Reconciled and Steadfast in Christ
Col 1:21-23, Psalm: 53, Lk 6:1-5
My dear Sisters and Brothers in Christ,
In our journey of faith, we can sometimes feel caught between two realities: the pull of old habits, judgments, and ways of thinking, and the radiant call of the new life we have received in Christ. Today’s readings speak directly to this tension, offering us both a profound comfort and a challenging call to perseverance.
Saint Paul, in his Letter to the Colossians, presents us with a stunning truth about our past and our present. He does not mince words: “You once were alienated and hostile in mind because of evil deeds.” This is our past, the old self, separated from the life of God. But then comes the great “yet” of our salvation: “But now he has reconciled you.” How? Not by anything we have done, but “by the death of his physical body.” This is the foundation of our hope. Reconciliation is a free, total, and complete gift offered to us through the Cross. God’s initiative has brought us back from alienation into a right relationship with Himself.
Yet, Paul immediately adds a crucial condition: this reconciled state is not a onetime event to be taken for granted. We are called to persevere in it: “provided that you persevere in the faith, firmly grounded, stable, and not shifting from the hope of the gospel that you heard.” Our free will must cooperate with God’s grace. We are to be like a tree planted deep in the soil of the Gospel, able to withstand the storms of doubt, persecution, and the temptations of the world.
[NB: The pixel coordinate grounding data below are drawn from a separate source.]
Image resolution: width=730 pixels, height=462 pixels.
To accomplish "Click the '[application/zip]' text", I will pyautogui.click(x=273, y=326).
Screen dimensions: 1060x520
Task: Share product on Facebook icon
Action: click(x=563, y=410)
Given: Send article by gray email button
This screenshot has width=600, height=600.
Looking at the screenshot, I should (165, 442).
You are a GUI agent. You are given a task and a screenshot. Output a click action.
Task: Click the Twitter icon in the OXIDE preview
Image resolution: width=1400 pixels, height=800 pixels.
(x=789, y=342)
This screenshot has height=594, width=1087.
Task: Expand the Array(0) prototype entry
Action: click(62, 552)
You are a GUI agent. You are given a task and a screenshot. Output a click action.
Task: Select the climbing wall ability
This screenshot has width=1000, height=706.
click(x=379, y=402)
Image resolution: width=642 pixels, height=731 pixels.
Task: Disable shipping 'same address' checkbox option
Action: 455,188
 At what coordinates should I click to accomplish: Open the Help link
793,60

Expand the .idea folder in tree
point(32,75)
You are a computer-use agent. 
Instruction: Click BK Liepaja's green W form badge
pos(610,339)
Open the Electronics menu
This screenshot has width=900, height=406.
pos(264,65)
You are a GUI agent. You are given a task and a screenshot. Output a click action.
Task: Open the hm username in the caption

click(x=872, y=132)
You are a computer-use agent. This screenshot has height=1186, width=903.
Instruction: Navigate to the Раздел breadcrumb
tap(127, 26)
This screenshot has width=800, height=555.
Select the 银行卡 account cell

This theme of shifting from an old, rigid mindset to a new, living reality is powerfully illustrated in the Gospel. The Pharisees see the disciples picking grain on the Sabbath and immediately accuse them of breaking the law. They are “hostile in mind,” focused solely on the external observance of a rule. Jesus responds not by abolishing the law, but by revealing its true purpose and its Author. He reminds them of David’s need, and then declares the breathtaking truth: “The Son of Man is lord of the sabbath.”
With this, Jesus shifts the entire paradigm. The Sabbath was made for man, not man for the Sabbath. It is a gift for our restoration and good. And He, as its Lord, is the ultimate interpreter of its meaning. The law finds its fulfillment in Him. To be “firmly grounded” in the faith, then, is to be grounded in Christ Himself, not merely in a list of rules. It is a relationship with the Lord of all.
This is where we find our spiritual strength and comfort. When we feel the weight of our past failures, we can remember that we are already reconciled by the Blood of the Cross. As Pope Francis often reminds us, “God never tires of forgiving us; we are the ones who tire of asking for mercy.” And when we feel challenged by the Gospel or tempted to slide back into a comfortable, legalistic faith, we hear the call to be stable and steadfast, anchored in the person of Jesus Christ.
The application for our daily lives is clear:
- Embrace Your Reconciliation: Begin each day acknowledging you are a reconciled sinner, loved infinitely by God. Let this truth free you from guilt and empower you for joy.
- Cultivate Steadfastness: Nourish your faith through prayer, the Eucharist, and Scripture. As St. Teresa of Calcutta taught, “Prayer enlarges the heart until it is capable of containing God’s gift of himself.”
- Seek the Spirit of the Law: Move beyond a minimalistic approach to faith. Ask not, “What’s the minimum I must do?” but “How can I love more fully?” Let love of Christ and neighbor be the guiding principle of all your actions.
My friends, we have been brought from alienation to intimacy. Let us therefore live as steadfast and joyful children of God, whose Lord is Christ, and whose law is love. Amen.